> **Task brief**: Strip out the pictures and transcribe the records that follow exactly.

> **Supplied data**:

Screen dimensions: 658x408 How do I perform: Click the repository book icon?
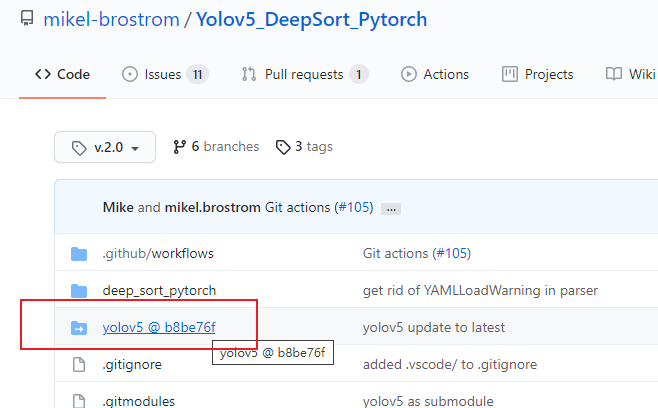(x=25, y=19)
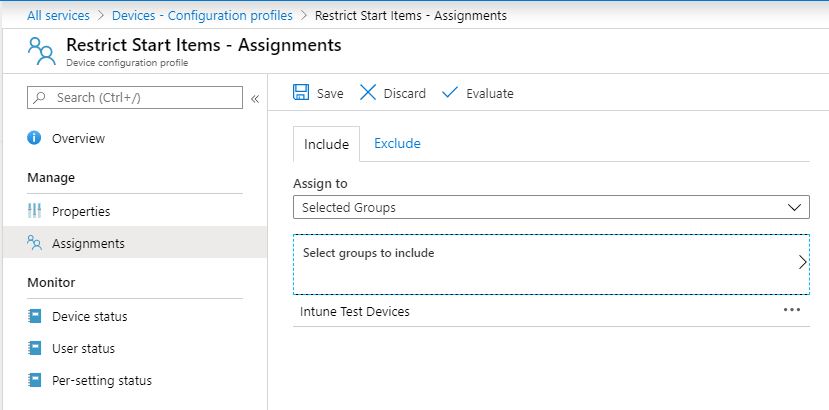Open ellipsis menu for Intune Test Devices
The height and width of the screenshot is (410, 829).
click(792, 311)
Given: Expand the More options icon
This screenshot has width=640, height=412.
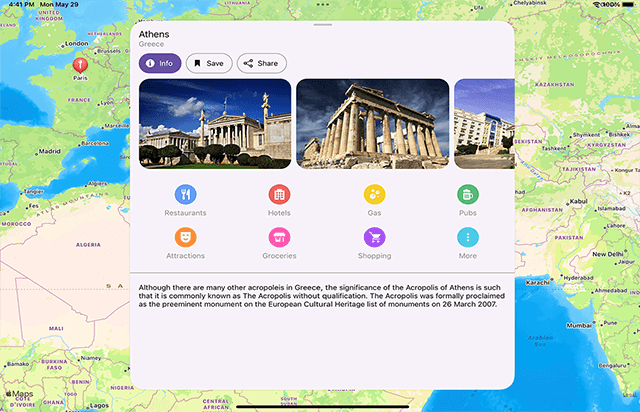Looking at the screenshot, I should (468, 237).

> **Problem solution**:
Screen dimensions: 658x408 How do I perform: Click the repository book icon?
(x=25, y=19)
Open ellipsis menu for Intune Test Devices
The height and width of the screenshot is (410, 829).
click(792, 311)
Given: Expand the More options icon
This screenshot has width=640, height=412.
Looking at the screenshot, I should (468, 237).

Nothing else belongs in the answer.